=== Section Start ===

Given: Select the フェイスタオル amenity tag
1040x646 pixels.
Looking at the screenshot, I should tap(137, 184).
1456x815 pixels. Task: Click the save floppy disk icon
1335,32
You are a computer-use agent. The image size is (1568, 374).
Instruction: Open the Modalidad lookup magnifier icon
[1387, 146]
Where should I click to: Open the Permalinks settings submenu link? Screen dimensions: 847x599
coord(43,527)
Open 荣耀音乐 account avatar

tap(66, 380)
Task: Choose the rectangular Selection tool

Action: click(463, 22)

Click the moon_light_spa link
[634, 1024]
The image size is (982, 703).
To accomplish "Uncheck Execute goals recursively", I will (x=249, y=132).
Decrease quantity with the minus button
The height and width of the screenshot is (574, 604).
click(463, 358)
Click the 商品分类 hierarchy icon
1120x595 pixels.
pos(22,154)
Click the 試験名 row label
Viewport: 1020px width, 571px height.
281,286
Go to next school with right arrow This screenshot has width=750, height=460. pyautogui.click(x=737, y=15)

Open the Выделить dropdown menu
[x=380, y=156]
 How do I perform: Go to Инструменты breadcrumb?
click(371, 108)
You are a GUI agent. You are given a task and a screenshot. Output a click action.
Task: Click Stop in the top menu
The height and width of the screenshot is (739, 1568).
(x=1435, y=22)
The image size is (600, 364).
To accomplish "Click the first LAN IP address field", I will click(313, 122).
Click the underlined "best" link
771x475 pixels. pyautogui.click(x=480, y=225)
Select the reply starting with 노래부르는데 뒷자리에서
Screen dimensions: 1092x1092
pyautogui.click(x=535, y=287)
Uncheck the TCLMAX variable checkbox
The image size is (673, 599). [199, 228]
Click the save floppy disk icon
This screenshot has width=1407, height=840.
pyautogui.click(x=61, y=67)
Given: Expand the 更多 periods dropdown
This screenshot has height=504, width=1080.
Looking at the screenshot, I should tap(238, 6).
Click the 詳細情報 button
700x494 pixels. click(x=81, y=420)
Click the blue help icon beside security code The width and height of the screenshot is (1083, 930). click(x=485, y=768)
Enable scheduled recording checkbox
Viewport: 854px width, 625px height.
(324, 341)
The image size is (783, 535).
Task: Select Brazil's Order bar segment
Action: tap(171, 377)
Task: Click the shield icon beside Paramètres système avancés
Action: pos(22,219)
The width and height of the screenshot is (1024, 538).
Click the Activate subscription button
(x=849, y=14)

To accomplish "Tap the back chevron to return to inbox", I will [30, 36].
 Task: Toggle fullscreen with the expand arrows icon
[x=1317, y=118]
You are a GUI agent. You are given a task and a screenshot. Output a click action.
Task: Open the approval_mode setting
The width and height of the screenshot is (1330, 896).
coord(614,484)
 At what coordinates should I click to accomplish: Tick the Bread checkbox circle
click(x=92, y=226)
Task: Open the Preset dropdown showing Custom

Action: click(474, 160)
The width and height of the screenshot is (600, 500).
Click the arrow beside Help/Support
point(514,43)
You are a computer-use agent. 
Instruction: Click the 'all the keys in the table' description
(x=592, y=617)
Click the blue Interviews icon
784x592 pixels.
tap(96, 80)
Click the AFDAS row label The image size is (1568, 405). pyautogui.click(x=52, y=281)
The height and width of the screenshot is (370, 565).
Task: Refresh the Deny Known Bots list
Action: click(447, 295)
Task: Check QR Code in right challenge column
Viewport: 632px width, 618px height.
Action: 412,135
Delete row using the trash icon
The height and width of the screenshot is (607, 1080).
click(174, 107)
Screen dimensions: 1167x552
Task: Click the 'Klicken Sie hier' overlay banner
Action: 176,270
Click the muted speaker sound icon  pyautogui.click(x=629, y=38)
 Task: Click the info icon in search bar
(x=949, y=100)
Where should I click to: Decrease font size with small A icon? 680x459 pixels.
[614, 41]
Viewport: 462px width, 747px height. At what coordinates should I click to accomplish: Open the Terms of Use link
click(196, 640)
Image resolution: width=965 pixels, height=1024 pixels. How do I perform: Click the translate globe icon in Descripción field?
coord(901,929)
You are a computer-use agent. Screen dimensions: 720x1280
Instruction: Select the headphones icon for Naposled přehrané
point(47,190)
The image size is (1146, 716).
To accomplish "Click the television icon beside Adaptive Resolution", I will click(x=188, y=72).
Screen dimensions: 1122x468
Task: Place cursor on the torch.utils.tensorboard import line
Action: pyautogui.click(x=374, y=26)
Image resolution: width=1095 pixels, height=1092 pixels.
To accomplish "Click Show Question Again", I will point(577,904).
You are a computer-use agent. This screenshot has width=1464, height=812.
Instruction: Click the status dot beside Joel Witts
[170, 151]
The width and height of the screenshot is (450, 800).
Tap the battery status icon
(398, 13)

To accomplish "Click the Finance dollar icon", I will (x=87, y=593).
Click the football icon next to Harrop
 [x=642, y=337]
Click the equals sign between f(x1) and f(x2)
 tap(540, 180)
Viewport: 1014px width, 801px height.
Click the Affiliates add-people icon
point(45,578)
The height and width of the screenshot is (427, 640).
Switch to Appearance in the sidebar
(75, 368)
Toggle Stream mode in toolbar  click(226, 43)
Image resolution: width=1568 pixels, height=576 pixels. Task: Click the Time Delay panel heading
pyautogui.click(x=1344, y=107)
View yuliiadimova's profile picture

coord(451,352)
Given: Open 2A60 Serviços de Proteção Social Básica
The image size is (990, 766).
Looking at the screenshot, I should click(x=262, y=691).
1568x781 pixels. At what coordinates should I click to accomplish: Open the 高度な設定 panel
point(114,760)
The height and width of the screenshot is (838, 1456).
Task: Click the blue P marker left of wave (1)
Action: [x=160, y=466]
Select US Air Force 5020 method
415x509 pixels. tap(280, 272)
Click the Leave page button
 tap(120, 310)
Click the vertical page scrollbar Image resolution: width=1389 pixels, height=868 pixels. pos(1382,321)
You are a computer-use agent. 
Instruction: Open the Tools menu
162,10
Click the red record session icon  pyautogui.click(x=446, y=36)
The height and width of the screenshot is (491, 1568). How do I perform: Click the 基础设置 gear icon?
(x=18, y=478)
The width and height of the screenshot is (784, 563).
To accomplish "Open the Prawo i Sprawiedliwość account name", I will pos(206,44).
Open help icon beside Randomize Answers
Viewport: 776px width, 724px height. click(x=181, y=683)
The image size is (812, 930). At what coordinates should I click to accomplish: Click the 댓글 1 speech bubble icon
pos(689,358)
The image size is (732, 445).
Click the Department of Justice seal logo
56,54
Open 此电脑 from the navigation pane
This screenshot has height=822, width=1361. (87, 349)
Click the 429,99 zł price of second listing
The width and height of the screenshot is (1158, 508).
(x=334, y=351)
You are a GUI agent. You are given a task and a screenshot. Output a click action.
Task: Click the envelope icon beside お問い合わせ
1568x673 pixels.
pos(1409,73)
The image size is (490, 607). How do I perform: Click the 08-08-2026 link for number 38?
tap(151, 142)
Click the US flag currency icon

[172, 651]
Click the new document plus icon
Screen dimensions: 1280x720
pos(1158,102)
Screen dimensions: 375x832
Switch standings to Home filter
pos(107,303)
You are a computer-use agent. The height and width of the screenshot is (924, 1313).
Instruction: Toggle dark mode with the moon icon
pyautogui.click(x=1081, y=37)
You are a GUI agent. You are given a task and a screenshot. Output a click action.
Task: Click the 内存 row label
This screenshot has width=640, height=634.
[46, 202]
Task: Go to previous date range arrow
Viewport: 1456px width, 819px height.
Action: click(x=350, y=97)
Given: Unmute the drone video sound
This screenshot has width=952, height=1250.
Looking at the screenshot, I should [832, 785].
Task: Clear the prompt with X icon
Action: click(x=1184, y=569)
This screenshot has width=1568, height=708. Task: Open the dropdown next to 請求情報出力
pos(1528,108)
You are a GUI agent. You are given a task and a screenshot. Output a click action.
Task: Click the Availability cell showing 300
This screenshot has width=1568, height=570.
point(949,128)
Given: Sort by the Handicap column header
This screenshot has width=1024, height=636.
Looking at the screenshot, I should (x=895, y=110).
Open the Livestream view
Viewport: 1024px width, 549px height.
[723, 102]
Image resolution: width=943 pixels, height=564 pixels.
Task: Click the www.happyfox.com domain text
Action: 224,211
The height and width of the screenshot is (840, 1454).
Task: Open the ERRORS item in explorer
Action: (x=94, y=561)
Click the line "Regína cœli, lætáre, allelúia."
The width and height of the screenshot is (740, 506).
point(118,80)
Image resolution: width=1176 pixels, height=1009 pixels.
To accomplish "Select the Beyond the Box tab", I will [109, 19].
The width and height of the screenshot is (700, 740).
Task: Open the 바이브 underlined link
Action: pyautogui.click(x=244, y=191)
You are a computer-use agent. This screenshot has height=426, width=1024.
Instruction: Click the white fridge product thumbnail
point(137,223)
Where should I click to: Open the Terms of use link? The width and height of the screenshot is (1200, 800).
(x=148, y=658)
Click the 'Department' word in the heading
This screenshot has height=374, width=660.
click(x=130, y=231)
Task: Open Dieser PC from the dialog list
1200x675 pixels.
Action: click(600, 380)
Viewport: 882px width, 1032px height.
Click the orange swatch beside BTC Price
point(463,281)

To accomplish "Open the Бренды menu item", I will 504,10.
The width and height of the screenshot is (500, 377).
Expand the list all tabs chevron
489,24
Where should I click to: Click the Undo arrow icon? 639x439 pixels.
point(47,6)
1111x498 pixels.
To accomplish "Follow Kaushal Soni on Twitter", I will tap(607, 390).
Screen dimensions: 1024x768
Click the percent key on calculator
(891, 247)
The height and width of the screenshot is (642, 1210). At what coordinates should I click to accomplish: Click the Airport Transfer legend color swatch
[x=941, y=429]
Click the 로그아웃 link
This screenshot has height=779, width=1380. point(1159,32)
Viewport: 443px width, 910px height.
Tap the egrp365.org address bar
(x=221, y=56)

=== Section End ===

• [WORK REQUIRED]: From the line containing "The width and height of the screenshot is (1158, 508)." down to the line containing "Task: Go to previous date range arrow" in the material above, reproduce every line exactly, including the two end lines.

• [FINISHED TASK]:
The width and height of the screenshot is (1158, 508).
(x=334, y=351)
You are a GUI agent. You are given a task and a screenshot. Output a click action.
Task: Click the envelope icon beside お問い合わせ
1568x673 pixels.
pos(1409,73)
The image size is (490, 607). How do I perform: Click the 08-08-2026 link for number 38?
tap(151, 142)
Click the US flag currency icon

[172, 651]
Click the new document plus icon
Screen dimensions: 1280x720
pos(1158,102)
Screen dimensions: 375x832
Switch standings to Home filter
pos(107,303)
You are a computer-use agent. The height and width of the screenshot is (924, 1313).
Instruction: Toggle dark mode with the moon icon
pyautogui.click(x=1081, y=37)
You are a GUI agent. You are given a task and a screenshot. Output a click action.
Task: Click the 内存 row label
This screenshot has width=640, height=634.
[46, 202]
Task: Go to previous date range arrow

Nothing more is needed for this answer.